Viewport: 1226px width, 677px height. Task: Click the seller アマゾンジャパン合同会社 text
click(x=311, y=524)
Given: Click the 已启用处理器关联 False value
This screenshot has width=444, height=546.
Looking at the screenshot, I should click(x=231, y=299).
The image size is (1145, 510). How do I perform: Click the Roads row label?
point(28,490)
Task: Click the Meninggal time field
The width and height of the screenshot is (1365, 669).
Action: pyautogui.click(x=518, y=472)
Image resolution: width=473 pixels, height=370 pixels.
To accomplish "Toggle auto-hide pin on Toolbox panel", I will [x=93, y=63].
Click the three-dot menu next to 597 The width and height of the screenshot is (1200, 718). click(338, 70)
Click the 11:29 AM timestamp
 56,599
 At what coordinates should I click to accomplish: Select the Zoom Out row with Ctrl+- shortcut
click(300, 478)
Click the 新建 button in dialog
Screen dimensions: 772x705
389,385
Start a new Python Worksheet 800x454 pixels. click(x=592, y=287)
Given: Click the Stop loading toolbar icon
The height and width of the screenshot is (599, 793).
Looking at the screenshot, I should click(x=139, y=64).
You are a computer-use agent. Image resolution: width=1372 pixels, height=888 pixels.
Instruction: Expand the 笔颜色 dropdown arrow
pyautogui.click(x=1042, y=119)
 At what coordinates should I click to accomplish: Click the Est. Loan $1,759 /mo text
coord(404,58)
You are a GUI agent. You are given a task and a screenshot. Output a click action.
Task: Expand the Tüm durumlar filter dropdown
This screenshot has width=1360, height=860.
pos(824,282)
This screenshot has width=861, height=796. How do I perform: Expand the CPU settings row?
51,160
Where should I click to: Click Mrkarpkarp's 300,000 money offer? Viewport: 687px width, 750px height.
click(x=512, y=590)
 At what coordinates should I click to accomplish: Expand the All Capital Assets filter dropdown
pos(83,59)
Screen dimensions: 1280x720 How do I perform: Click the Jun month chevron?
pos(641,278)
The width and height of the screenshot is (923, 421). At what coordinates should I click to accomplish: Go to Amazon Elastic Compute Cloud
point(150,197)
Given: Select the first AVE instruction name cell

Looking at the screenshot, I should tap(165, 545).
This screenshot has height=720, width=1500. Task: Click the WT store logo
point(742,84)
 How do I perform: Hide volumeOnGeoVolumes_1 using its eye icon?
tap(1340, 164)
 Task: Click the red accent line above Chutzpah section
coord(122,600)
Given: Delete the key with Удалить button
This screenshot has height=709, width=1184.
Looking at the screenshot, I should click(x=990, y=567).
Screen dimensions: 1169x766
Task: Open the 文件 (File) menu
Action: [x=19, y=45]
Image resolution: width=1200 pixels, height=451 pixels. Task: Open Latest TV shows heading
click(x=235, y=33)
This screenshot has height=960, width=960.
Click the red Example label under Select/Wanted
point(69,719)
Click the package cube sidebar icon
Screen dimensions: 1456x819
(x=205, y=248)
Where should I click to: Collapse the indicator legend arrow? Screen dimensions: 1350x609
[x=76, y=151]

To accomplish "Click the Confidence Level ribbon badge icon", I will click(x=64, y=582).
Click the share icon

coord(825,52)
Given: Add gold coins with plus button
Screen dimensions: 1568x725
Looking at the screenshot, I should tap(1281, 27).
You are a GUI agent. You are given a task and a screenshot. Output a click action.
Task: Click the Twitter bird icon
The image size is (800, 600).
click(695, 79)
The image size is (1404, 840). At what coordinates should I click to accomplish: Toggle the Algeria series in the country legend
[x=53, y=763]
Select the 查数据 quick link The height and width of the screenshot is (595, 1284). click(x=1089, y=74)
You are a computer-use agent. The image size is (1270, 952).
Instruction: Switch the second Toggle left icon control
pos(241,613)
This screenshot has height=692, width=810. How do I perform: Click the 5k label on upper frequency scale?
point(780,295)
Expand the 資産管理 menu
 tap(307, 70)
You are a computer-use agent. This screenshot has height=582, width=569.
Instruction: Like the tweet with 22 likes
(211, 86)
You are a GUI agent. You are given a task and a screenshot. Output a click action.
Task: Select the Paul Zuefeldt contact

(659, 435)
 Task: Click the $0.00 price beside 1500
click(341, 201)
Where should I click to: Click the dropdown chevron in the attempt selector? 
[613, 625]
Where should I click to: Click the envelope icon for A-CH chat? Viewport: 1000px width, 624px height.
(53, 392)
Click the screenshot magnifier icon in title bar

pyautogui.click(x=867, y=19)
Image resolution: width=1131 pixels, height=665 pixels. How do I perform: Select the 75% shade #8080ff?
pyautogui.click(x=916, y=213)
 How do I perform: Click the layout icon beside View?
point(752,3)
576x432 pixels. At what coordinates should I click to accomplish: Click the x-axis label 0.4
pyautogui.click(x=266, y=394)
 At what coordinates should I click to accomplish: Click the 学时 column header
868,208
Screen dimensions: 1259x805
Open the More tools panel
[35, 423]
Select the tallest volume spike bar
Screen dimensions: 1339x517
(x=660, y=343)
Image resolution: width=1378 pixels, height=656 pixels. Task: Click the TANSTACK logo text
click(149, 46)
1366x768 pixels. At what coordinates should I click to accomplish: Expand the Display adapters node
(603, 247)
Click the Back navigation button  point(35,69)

TASK OBJECTIVE:
Print the entire set of records again, exactly.

WRITTEN RESPONSE:
Viewport: 1226px width, 677px height. Task: Click the seller アマゾンジャパン合同会社 text
click(x=311, y=524)
Given: Click the 已启用处理器关联 False value
This screenshot has width=444, height=546.
Looking at the screenshot, I should click(x=231, y=299).
The image size is (1145, 510). How do I perform: Click the Roads row label?
point(28,490)
Task: Click the Meninggal time field
The width and height of the screenshot is (1365, 669).
Action: pyautogui.click(x=518, y=472)
Image resolution: width=473 pixels, height=370 pixels.
To accomplish "Toggle auto-hide pin on Toolbox panel", I will [x=93, y=63].
Click the three-dot menu next to 597 The width and height of the screenshot is (1200, 718). click(338, 70)
Click the 11:29 AM timestamp
 56,599
 At what coordinates should I click to accomplish: Select the Zoom Out row with Ctrl+- shortcut
click(300, 478)
Click the 新建 button in dialog
Screen dimensions: 772x705
389,385
Start a new Python Worksheet 800x454 pixels. click(x=592, y=287)
Given: Click the Stop loading toolbar icon
The height and width of the screenshot is (599, 793).
Looking at the screenshot, I should click(x=139, y=64).
You are a computer-use agent. Image resolution: width=1372 pixels, height=888 pixels.
Instruction: Expand the 笔颜色 dropdown arrow
pyautogui.click(x=1042, y=119)
 At what coordinates should I click to accomplish: Click the Est. Loan $1,759 /mo text
coord(404,58)
You are a GUI agent. You are given a task and a screenshot. Output a click action.
Task: Expand the Tüm durumlar filter dropdown
This screenshot has width=1360, height=860.
pos(824,282)
This screenshot has width=861, height=796. How do I perform: Expand the CPU settings row?
51,160
Where should I click to: Click Mrkarpkarp's 300,000 money offer? Viewport: 687px width, 750px height.
click(x=512, y=590)
 At what coordinates should I click to accomplish: Expand the All Capital Assets filter dropdown
pos(83,59)
Screen dimensions: 1280x720 How do I perform: Click the Jun month chevron?
pos(641,278)
The width and height of the screenshot is (923, 421). At what coordinates should I click to accomplish: Go to Amazon Elastic Compute Cloud
point(150,197)
Given: Select the first AVE instruction name cell

Looking at the screenshot, I should tap(165, 545).
This screenshot has height=720, width=1500. Task: Click the WT store logo
point(742,84)
 How do I perform: Hide volumeOnGeoVolumes_1 using its eye icon?
tap(1340, 164)
 Task: Click the red accent line above Chutzpah section
coord(122,600)
Given: Delete the key with Удалить button
This screenshot has height=709, width=1184.
Looking at the screenshot, I should click(x=990, y=567).
Screen dimensions: 1169x766
Task: Open the 文件 (File) menu
Action: [x=19, y=45]
Image resolution: width=1200 pixels, height=451 pixels. Task: Open Latest TV shows heading
click(x=235, y=33)
This screenshot has height=960, width=960.
Click the red Example label under Select/Wanted
point(69,719)
Click the package cube sidebar icon
Screen dimensions: 1456x819
(x=205, y=248)
Where should I click to: Collapse the indicator legend arrow? Screen dimensions: 1350x609
[x=76, y=151]

To accomplish "Click the Confidence Level ribbon badge icon", I will click(x=64, y=582).
Click the share icon

coord(825,52)
Given: Add gold coins with plus button
Screen dimensions: 1568x725
Looking at the screenshot, I should tap(1281, 27).
You are a GUI agent. You are given a task and a screenshot. Output a click action.
Task: Click the Twitter bird icon
The image size is (800, 600).
click(695, 79)
The image size is (1404, 840). At what coordinates should I click to accomplish: Toggle the Algeria series in the country legend
[x=53, y=763]
Select the 查数据 quick link The height and width of the screenshot is (595, 1284). click(x=1089, y=74)
You are a computer-use agent. The image size is (1270, 952).
Instruction: Switch the second Toggle left icon control
pos(241,613)
This screenshot has height=692, width=810. How do I perform: Click the 5k label on upper frequency scale?
point(780,295)
Expand the 資産管理 menu
 tap(307, 70)
You are a computer-use agent. This screenshot has height=582, width=569.
Instruction: Like the tweet with 22 likes
(211, 86)
You are a GUI agent. You are given a task and a screenshot. Output a click action.
Task: Select the Paul Zuefeldt contact

(659, 435)
 Task: Click the $0.00 price beside 1500
click(341, 201)
Where should I click to: Click the dropdown chevron in the attempt selector? 
[613, 625]
Where should I click to: Click the envelope icon for A-CH chat? Viewport: 1000px width, 624px height.
(53, 392)
Click the screenshot magnifier icon in title bar

pyautogui.click(x=867, y=19)
Image resolution: width=1131 pixels, height=665 pixels. How do I perform: Select the 75% shade #8080ff?
pyautogui.click(x=916, y=213)
 How do I perform: Click the layout icon beside View?
point(752,3)
576x432 pixels. At what coordinates should I click to accomplish: Click the x-axis label 0.4
pyautogui.click(x=266, y=394)
 At what coordinates should I click to accomplish: Click the 学时 column header
868,208
Screen dimensions: 1259x805
Open the More tools panel
[35, 423]
Select the tallest volume spike bar
Screen dimensions: 1339x517
(x=660, y=343)
Image resolution: width=1378 pixels, height=656 pixels. Task: Click the TANSTACK logo text
click(149, 46)
1366x768 pixels. At what coordinates should I click to accomplish: Expand the Display adapters node
(603, 247)
Click the Back navigation button  point(35,69)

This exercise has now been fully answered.